IST/VIH/SIDA: « Les camionneurs des axes routiers sont une population où le taux de prévalence reste élevé au Cameroun »

Les résultats de l’étude sur les connaissances, les attitudes et les pratiques des camionneurs(CAP) de l’axe Douala-Garoua-Boulai en matière de sexualité ont été rendus publics

La salle de conférence du Centre Pasteur de Yaoundé a servi de cadre à l’atelier de restitution de l’étude des « Connaissances, Attitudes et Pratiques(CAP) en matière de sexualité, de prévention et prise en charge des IST et du VIH/Sida des camionneurs de l’axe Douala-Garoua Boulaï au Cameroun. » Le contexte de cette étude est justifié car l’épidémie de VIH-SIDA reste généralisée au Cameroun. La prévalence moyenne nationale de l’infection à VIH/SIDA est de 4,3%, avec de fortes disparités régionales(6,3% à l’Est, 7,2% au Sud par exemple) et urbaines, spécifiques à certaines villes comme Douala(4,6%) et Yaoundé (6,2%). Même à l’heure de l’utilisation des antirétroviraux à large échelle, y compris pour la prévention, les moyens classiques de prévention de l’infection à VIH restent pertinents. Au Cameroun, le « Plan Stratégique National de Lutte contre le VIH/SIDA et les IST pour la période 2011-2015» élaboré par la Comité National de Lutte contre le Sida accorde une place importante à la prévention, en particulier pour les stratégies pouvant aider les groupes vulnérables ou à haut risque(camionneurs, travailleurs du sexe, homme ayant des relations sexuelles avec les hommes et population du milieu carcéral.
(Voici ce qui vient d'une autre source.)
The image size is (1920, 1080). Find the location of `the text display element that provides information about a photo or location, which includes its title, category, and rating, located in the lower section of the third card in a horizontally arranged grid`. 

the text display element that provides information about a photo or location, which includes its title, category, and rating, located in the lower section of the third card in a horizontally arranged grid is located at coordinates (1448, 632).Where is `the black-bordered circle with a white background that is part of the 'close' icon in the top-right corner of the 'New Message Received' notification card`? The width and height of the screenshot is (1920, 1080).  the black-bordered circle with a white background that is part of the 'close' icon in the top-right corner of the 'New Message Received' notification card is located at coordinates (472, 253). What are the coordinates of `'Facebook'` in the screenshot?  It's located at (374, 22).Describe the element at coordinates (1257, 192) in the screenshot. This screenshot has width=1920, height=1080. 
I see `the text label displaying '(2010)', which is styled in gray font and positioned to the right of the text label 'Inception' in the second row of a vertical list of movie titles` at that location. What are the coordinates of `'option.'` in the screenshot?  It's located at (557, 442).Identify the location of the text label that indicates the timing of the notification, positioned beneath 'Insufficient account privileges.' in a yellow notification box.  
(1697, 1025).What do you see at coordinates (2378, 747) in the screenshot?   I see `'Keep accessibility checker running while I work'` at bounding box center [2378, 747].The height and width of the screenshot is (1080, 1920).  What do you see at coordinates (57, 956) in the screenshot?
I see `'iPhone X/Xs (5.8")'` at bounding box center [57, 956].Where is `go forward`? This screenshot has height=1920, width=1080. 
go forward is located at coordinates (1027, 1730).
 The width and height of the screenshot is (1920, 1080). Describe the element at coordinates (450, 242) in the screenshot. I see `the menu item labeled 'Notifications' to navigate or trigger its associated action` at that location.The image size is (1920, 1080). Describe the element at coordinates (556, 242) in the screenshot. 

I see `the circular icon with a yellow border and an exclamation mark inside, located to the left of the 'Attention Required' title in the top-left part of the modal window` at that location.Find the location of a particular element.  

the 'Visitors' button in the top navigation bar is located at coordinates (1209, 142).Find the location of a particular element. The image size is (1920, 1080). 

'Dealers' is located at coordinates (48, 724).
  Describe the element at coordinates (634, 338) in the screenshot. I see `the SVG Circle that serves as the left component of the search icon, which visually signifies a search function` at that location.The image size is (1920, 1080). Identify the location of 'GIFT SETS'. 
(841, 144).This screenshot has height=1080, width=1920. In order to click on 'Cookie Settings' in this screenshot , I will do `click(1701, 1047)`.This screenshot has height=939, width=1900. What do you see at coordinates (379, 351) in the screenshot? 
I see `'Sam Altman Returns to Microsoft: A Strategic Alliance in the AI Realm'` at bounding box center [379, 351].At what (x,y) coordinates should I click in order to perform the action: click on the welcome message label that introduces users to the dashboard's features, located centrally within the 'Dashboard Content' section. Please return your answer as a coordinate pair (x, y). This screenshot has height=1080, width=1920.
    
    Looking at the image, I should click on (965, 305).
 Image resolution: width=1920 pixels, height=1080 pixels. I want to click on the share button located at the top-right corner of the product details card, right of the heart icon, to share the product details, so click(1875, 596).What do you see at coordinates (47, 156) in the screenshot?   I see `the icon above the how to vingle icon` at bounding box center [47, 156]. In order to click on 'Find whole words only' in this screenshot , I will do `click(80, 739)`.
Au Cameroun, la mise en uvre et le pilotage de ce programme en direction des routiers de l’axe national n°1 Douala-Garoua Boulaï a été confié à l’ONG Moto-Action avec l’appui du Centre Pasteur du Cameroun. Il a bénéficié de l’appui financier de la Fondation Total et de la GIZ.

Les résultats
Au total 660 sujets ont été enquêtés dont la majorité était constituée des chauffeurs (72,7%), des convoyeurs (22,3%) et des mécaniciens (5,0%). La tranche d’âge a été de 26 à 35 ans. Près de 13% des enquêtés n’avaient jamais été scolarisés. Toutefois, la majorité des participants de l’étude avainet un niveau d’éducation primaire ou secondaire (58,3%) selon l’étude. 57,5% des participants étaient officiellement mariés,23,8% vivaient en concubinage et 18,6% étaient célibataires ou veufs. Ces routiers passaient en moyenne 13 jours par mois hors de leur domicile et ils dormaient en général soit dans leur camion, soit dans un hôtel. Une proportion non négligeable (33,0%) de ces routiers ainsi que leurs aides consommaient régulièrement des drogues (tabac, chanvre indien, caféine) et d’autres substances telles que les boissons énergisantes et bien d’autres. Il en ressort de façon générale que les connaissances sur les IST sont très partielles parmi les routiers. Si d’aucuns parviennent clairement à les définir en citant les plus populaires comme la syphilis, la gonococcie, d’autres par contre ont une idée précise de la transmission sexuelle de ces infections ; et un troisième groupe les range parmi les maladies mystiques. Pour ces camionneurs, les connaissances sur les vecteurs et les voies de transmission sont relativement incertaines. Concernant la prévention, lé connaissance des moyens de prévention du VIH était faible. Si l’abstinence et la fidélité sont perçues comme moyens de prévention certains, des doutes demeurent à la protection conférée par le préservatif. Pour ce qui est des possibilités de traitement, les IST sont des infections facilement guérissables. Par contre, l’issue du SIDA semble être liée au type de traitement administré. Pour ces enquêtés, on ne guérit pas du SIDA, on utilise des calmants ou « antirétroviraux » pour atténuer l’évolution du virus. Et seuls les riches parviennent avec les antirétroviraux à survivre longtemps avec la maladie. Pour eux, le Sida fait partie des maladies dangereuses, mais il ne constitue pas une fatalité en soi.

Analyse des données
Les camionneurs sont des personnes mal encadrées, pas assez sensibilisées sur les dangers de la route, les normes de prévention routière et les IST/SIDA, enclins à prendre des risques (drogues, antalgique puissant, antiasthénique) pour un meilleur rendement (primes). Le préservatif est davantage perçu par ce groupe à risque comme une méthode contraceptive plutôt qu’une méthode préventive de VIH/IST. Ces résultats obtenus devraient permettre de disposer des données pertinentes pour décrire les camionneurs, leurs comportements sexuels, identifier les interventions de prévention les plus pertinentes ainsi que les stratégies les mieux adaptées pour toucher cette population spécifique.